Federal Circuit Uses Background of the Invention to Disclaim Claim Scope

In SafeTCare Manufacturing Inc. v. Tele-Made Inc., 83 U.S.P.Q.2d 1618 (Fed. Cir. 2007), SafeTCare owns U.S. Patent No. 6,357,065 (the ‘065 patent), which is drawn to a variable width bariatric modular bed for use with obese hospital patients.  In order to move bed sections, a force is applied to a lift dog, which the court recognized as a term of art relating to a bracket attached to a movable deck assembly or lift assembly.  In the Background section of the specification, the ‘065 patent discusses how the prior art uses “electric motors [that] are known to apply a pulling force on structural members attached to the bed frame.”  By way of contrast, the ‘065 patent in the Summary of the Invention describes motors which “apply pushing forces against the lift dogs” and that the electric motors use “pushing (as opposed to pulling) forces applied by the electric motors to raise the frame and the mattress support deck.”  The specification also includes statements in the Detailed Description noting that “an important feature of the present invention” utilizes motors which “apply pushing forces against their respective lift dogs.”  Consistent with this description, claim 12 of the ‘065 recites “a plurality of electric motors … for exerting a pushing force on said plurality of deck sections.”

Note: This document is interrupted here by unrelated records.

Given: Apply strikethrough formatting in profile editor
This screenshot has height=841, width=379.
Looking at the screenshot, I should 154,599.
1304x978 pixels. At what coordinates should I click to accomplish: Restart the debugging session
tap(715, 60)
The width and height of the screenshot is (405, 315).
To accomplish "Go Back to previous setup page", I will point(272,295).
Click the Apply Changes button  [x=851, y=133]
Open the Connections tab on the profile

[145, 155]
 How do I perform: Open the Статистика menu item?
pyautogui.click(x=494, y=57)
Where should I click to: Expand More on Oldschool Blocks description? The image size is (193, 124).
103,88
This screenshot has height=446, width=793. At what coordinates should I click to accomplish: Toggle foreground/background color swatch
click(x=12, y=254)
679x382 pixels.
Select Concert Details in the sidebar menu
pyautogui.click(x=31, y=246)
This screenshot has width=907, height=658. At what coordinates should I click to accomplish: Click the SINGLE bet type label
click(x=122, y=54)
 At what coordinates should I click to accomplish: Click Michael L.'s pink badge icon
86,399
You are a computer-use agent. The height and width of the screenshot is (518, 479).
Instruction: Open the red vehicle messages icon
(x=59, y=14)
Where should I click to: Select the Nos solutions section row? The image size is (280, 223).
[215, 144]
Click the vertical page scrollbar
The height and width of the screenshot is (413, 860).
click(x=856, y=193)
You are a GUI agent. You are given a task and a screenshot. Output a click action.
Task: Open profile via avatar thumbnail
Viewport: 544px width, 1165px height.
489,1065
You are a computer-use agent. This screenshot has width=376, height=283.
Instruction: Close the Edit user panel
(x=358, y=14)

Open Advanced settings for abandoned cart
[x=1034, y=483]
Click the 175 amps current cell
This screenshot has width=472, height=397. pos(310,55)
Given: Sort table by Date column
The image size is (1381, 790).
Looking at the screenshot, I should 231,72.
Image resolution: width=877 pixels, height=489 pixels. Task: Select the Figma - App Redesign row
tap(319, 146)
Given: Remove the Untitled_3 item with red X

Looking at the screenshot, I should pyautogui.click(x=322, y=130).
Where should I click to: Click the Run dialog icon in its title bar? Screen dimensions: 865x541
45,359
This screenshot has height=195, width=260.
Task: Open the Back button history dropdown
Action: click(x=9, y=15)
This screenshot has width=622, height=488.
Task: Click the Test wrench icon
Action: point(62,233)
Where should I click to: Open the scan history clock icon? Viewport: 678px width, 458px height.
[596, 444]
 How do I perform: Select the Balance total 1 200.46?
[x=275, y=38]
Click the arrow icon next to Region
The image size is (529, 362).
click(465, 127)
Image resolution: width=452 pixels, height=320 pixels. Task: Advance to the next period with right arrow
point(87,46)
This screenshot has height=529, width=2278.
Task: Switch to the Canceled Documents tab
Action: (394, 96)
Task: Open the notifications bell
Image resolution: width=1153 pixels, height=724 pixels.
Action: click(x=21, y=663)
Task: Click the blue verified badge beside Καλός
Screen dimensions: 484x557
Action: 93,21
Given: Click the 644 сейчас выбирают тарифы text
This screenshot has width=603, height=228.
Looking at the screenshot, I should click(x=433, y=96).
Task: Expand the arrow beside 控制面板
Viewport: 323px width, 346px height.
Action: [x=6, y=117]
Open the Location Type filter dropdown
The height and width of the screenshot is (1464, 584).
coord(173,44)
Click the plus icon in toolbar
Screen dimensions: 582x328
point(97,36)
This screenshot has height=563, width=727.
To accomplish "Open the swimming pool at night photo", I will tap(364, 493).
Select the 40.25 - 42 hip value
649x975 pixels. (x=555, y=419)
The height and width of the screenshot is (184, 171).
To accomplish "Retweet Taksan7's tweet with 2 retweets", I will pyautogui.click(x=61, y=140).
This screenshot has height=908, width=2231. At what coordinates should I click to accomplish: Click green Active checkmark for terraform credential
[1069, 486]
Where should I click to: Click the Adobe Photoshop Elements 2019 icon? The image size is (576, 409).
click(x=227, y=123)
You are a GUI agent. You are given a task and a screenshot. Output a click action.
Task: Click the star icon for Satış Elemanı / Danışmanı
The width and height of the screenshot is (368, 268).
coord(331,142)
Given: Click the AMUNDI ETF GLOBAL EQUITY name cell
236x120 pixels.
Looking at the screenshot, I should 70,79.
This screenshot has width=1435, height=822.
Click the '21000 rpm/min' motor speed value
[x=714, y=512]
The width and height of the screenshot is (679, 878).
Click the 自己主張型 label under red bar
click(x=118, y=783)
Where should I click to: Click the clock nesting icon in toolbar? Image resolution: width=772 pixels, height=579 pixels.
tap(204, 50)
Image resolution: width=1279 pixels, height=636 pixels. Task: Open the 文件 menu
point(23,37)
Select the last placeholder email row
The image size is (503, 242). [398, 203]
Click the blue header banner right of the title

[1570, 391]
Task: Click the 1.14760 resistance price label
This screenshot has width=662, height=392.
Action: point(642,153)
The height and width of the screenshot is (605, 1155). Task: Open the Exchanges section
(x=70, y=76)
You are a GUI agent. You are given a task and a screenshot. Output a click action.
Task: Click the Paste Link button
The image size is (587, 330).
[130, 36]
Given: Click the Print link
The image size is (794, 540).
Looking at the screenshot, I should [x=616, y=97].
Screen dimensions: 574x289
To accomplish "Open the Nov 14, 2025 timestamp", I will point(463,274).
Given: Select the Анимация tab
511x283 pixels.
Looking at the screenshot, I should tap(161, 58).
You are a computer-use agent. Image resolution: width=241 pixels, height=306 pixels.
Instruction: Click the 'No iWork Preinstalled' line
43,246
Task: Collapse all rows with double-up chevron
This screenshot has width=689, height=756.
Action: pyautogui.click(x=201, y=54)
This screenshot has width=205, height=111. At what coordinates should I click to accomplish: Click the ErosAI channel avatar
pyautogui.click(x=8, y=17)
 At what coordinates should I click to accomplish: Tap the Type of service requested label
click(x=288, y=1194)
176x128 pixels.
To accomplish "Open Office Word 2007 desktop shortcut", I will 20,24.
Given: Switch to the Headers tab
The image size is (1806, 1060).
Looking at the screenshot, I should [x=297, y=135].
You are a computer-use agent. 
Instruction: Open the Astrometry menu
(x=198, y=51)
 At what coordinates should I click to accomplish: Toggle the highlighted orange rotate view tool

Tele-Made sells a bariatric hospital bed named the Tri-flex II, which is manufactured by Burke, Inc.  The Tri-flex II includes moveable bed panels that rotate upward relative to the bed frame similarly to the claimed bariatric bed and uses multiple electric motors.  However, only one of the motors exerts a pushing force to achieve this upward motion.  The other motor exerts a pulling force, which through various other members of the bed results in the upward motion of the foot section. 

SafeTCare filed suit in the Southern District of Texas against Tele-Made asserting that the Tri-flex II infringed claim 12.  During the Markman hearing, the District Court found that the recited “pushing force” of claim 12 was a “physical force applied in a direction away from the body exerting it.”  Based upon this construction, Tele-made filed a motion for summary judgment for non-infringement since the Tri-flex II lacked multiple motors applying a pushing force.  The District Court granted the summary judgment.

On appeal, SafeTCare argued that the other motor, which resulted in the upward motion, also exerted a pushing force as defined by the claimed invention.  In affirming the District Court’s decision, the Federal Circuit quoted Phillips v. AWH Corp., 415 F.3d 1303, 1315-16 (Fed. Cir. 2005)(en banc) for the proposition that the specification “is the single best guide for the meaning of a disputed term” and “may reveal an intentional disclaimer, or disavowal, of claim scope by the inventor.”  In reviewing the specification, the Federal Circuit found that the specification disavowed claim scope to cover motors which exert a pulling force, even where the pulling force otherwise resulted in a same upward motion for the bed panel which the claimed invention obtains through pushing.  Specifically, the Federal Circuit found that the multiple disclosures and comparison of pushing versus pulling on the lift dogs made “clear that this attribute of the invention is important in distinguishing the invention over the prior art.”  As such, the inventors’ disavowal of pulling motors in the specification limited the literal scope of the claims such that the Tri-flex II bed was not infringing.

For similar reasons, the Federal Circuit relied on its prior decision in Honeywell Int’l, Inc. v. ITT Indus., Inc., 452 F.3d 13612 (Fed Cir. 2006) that this disavowal also prevented infringement under the doctrine of equivalents.  As such, the Federal Circuit affirmed the District Court’s decision of no infringement under the doctrine of equivalents.